Not sure what you mean here. It's just the name of the artifact that has to be changed.

  1. Merge into main cannot be automated because repo airflow-dag requires at least one +1 from a Maintainer.

This sounds like the major automation blocker to me.

My thoughts:

  • the automation is not worth if an airflow-dag human maintainer still has to manually merge
  • automating releases that only change Spark processing (read project A) logic would still be nice to have
  • what about adding specific GitLab CI jobs to the airflow-dags maintainers? A job has a GitLab bot user, e.g., the section topics one is a maintainer.

the automation is not worth if an airflow-dag human maintainer still has to manually merge

and

what about adding specific GitLab CI jobs to the airflow-dags maintainers?

Having a human review changes to airflow-dags before it touches main/production branch is by design, so we couldn't change that.

However, I do think that data-engineering folks, me included, should not block you from merging changes to the platform_eng folder, so we should be able to give merge privileges to structured data folks.

What if the update happened after a manual hot fix, and whoever did the manual hot fix did not follow the naming convention of the artifact definition? Meaning that the next push would fail to update the target files properly.

Not sure what you mean here. It's just the name of the artifact that has to be changed.

Yes, and the script would have to know how to grep for the old one and change it.
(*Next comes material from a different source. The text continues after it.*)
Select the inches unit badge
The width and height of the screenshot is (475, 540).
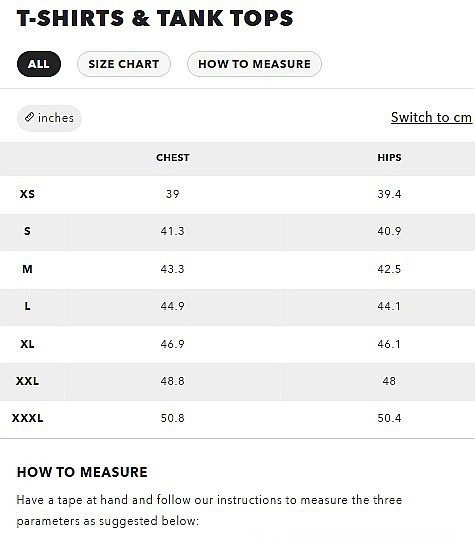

Thinking a bit more about this, this could be a config file like we do with bumpconfig: https://gitlab.wikimedia.org/repos/structured-data/image-suggestions/-/blob/main/.bumpversion.cfg. Actually, the script could just use bumpconfig for this.

xcollazo changed the task status from Open to In Progress.Jan 19 2023, 3:50 PM
xcollazo claimed this task.

Partial automation has been implemented for image-suggestions via MR https://gitlab.wikimedia.org/repos/structured-data/image-suggestions/-/merge_requests/9.

Details available on the MR, but for completeness, the new deployment steps are as follows:

  1. On the left sidebar, go to CI/CD > Pipelines
  2. Click on the _play_ button and select trigger_release
  3. Wait until (2) is done. Then click on the _play_ button again but this time select bump_on_airflow_dags. This will create a merge request over at the airflow-dags repo.
  4. Inspect the merge request over at airflow-dags, and then merge it.
  5. Deploy the DAGs:
me@my_box:~$ ssh deployment.eqiad.wmnet
me@deploy1002:~$ cd /srv/deployment/airflow-dags/platform_eng/
me@deploy1002:~$ git pull
me@deploy1002:~$ scap deploy

So a bit better than before.

I have left comments on the pipeline logic for possible future generalization of the solution so that other folks could benefit from it.

Since the pipeline does address the issues at hand, I've opted to not pursue the generalization now to keep focusing on structured data work. Closing.